Works of John Bunyan —BUNYAN'S ACCOUNT OF HIMSELF PREVIOUS TO HIS CONVERSION

 


20. But one day, amongst all the sermons our parson made, his subject was, to treat the Sabbath-day, and the evil of breaking that, either with labor, sports, or otherwise. Now I was, notwithstanding my religion, one that took much delight in all manner of vice, and especially that was the day that I did solace myself therewith, wherefore I fell in my conscience under his sermon, thinking and believing that he made that sermon on purpose to show me my evil-doing; and at that time I felt what guilt was, though never before, that I can remember; but then I was, for the present, greatly loaden therewith, and so went home when the sermon was ended, with a great burden upon my spirit.

21. This, for that instant, did 'benumb' the sinews of my 'best' delights, and did imbitter my former pleasures to me; but behold, it lasted not, for before I had well dined, the trouble began to go off my mind, and my heart returned to its old course: but oh! How glad was I, that this trouble was gone from me, and that the fire was put out, 'that I might sin again without control!' Wherefore, when I had satisfied nature with my food, I shook the sermon out of my mind, and to my old custom of sports and gaming, I returned with great delight.

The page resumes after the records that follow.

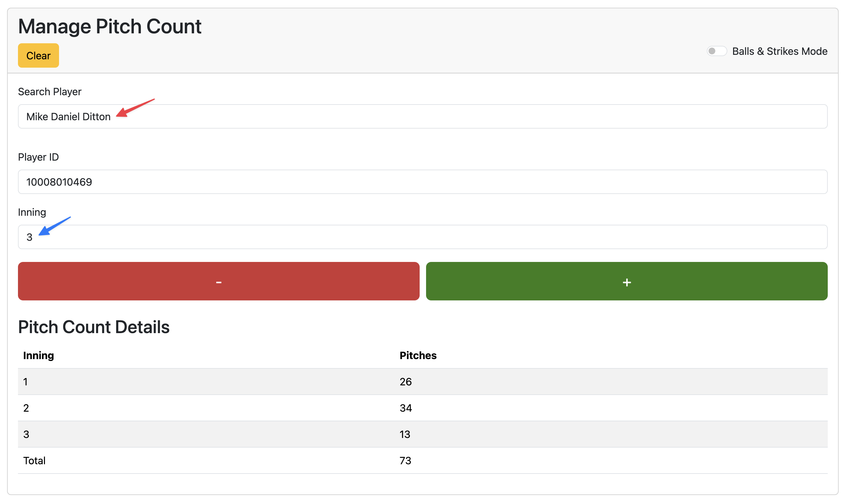Click the Pitches column header

418,355
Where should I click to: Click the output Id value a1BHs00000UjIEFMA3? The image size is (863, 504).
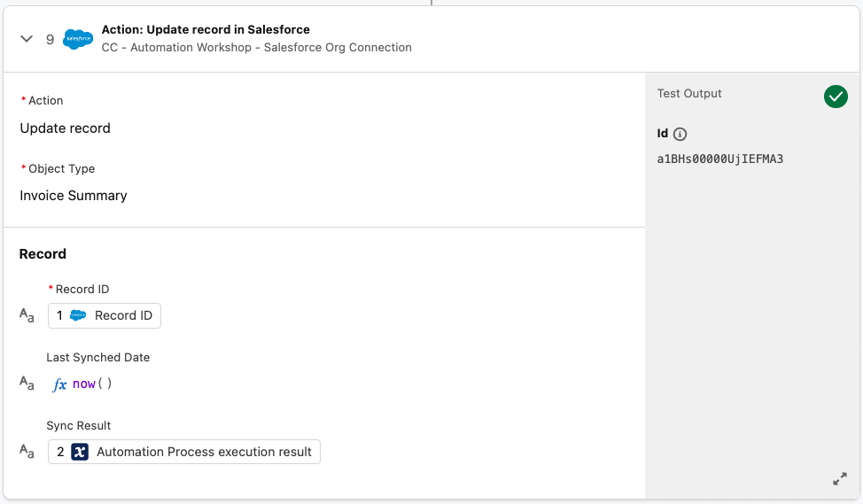pyautogui.click(x=719, y=159)
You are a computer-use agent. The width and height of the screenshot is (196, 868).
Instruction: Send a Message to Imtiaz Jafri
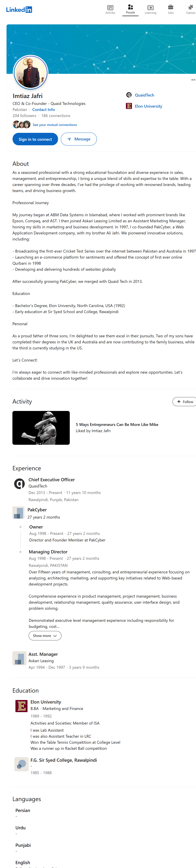point(79,139)
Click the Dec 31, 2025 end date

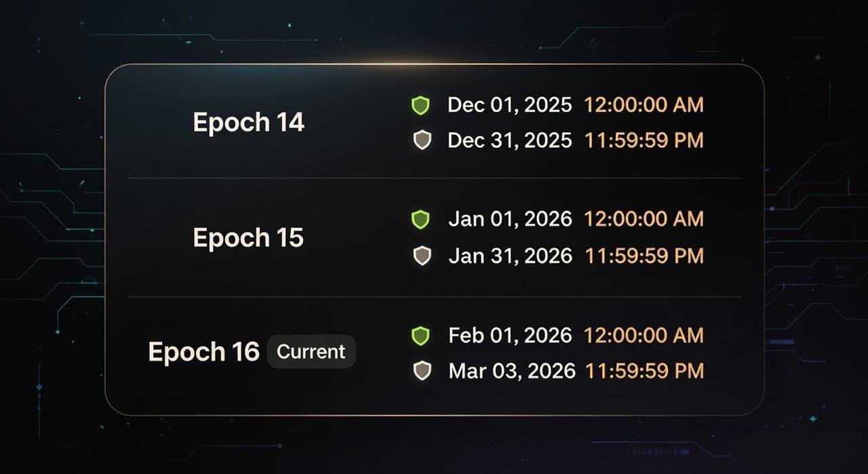tap(509, 140)
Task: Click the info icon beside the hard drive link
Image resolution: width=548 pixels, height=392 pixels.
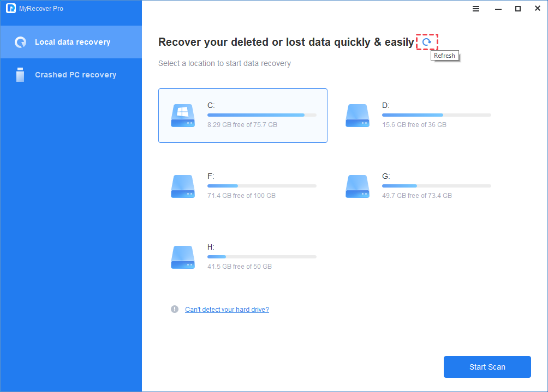Action: [175, 309]
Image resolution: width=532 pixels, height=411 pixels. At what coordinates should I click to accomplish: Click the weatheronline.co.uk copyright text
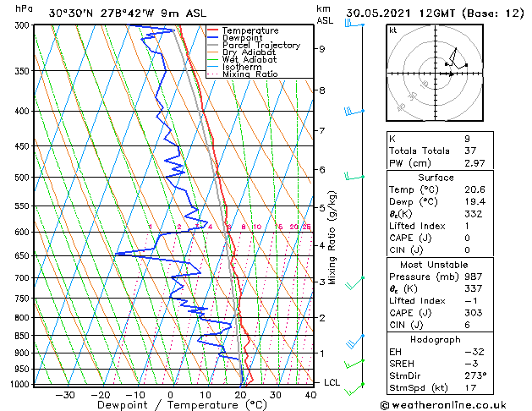pos(443,405)
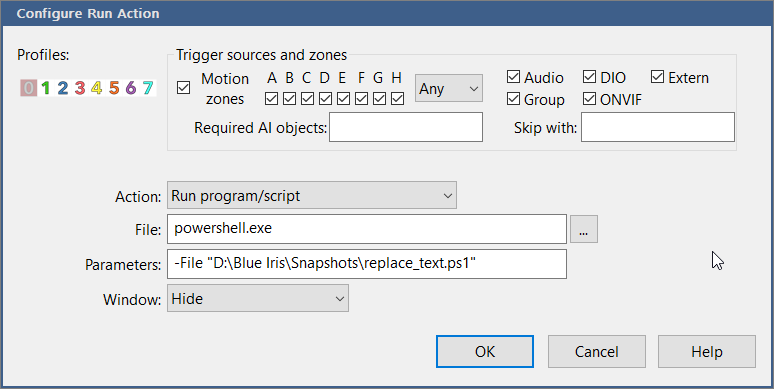
Task: Open the Any zones dropdown
Action: [449, 88]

22. But the same day, as I was in the midst of a game, and having struck it one blow from the hole, just as I was about to strike it the second time, a voice did suddenly dart from heaven into my soul, which said, Wilt thou leave thy sins and go to heaven, or have thy sins and go to hell? At this I was put to an exceeding maze; wherefore, leaving my cat upon the ground, I looked up to heaven, and was, as if I had, with the eyes of my understanding, seen the Lord Jesus looking down upon me, as being very hotly displeased with me, and as if he did severely threaten me with some grievous punishment for these and other my ungodly practices.

23. I had no sooner thus conceived in my mind, but suddenly this conclusion was fastened on my spirit, for the former hint did set my sins again before my face, that I had been a great and grievous sinner, and that it was now too late for me to look after heaven; for Christ would not forgive me, nor pardon my transgressions. Then I fell to musing upon this also; and while I was thinking on it, and fearing lest it should be so, I felt my heart sink in despair, concluding it was too late; and therefore I resolved in my mind I would go on in sin: for, thought I, if the case is thus, my state is surely miserable; miserable if I leave my sins, and but miserable if I follow them; I can but be damned, and if I must be so, I had as good be damned for many sins, as to be damned for few.

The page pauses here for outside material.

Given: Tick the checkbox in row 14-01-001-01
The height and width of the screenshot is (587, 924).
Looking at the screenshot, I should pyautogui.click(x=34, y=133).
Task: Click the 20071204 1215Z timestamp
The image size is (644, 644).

24. Thus I stood in the midst of my play, before all that they were present; but yet I told them nothing: but I say, I have made this conclusion, I returned 'desperately' to my sport again; and I well remember, that presently this kind of despair did so possess my soul, that I was persuaded, I could never attain to other comforts than what I should get in sin; for heaven was gone already, so that on that I must not think; wherefore I found within me a great desire to take my fill of sin, still studying what sin was yet to be committed, that I might taste the sweetness of it; and I made as much haste as I could to fill my belly with its delicates, lest I should die before I had my desire; for that, I feared greatly. In these things, I protest before God, I lie not, neither do I feign this sort of speech; these were really, strongly, and with all my heart, my desires; the good Lord, whose mercy is unsearchable, forgive me my transgressions.

25. And I am very confident, that this temptation of the devil is more usual amongst poor creatures than many are aware of, even to overrun their spirits with a scurvy and seared frame of heart, and benumbing of conscience; which frame, he stilly and slyly supplieth with such despair, that though not much guilt attendeth the soul, yet they continually have a secret conclusion within them, that there are no hopes for them; for they have loved sins, "therefore after them they will go" (Jer 2:25, 18:12).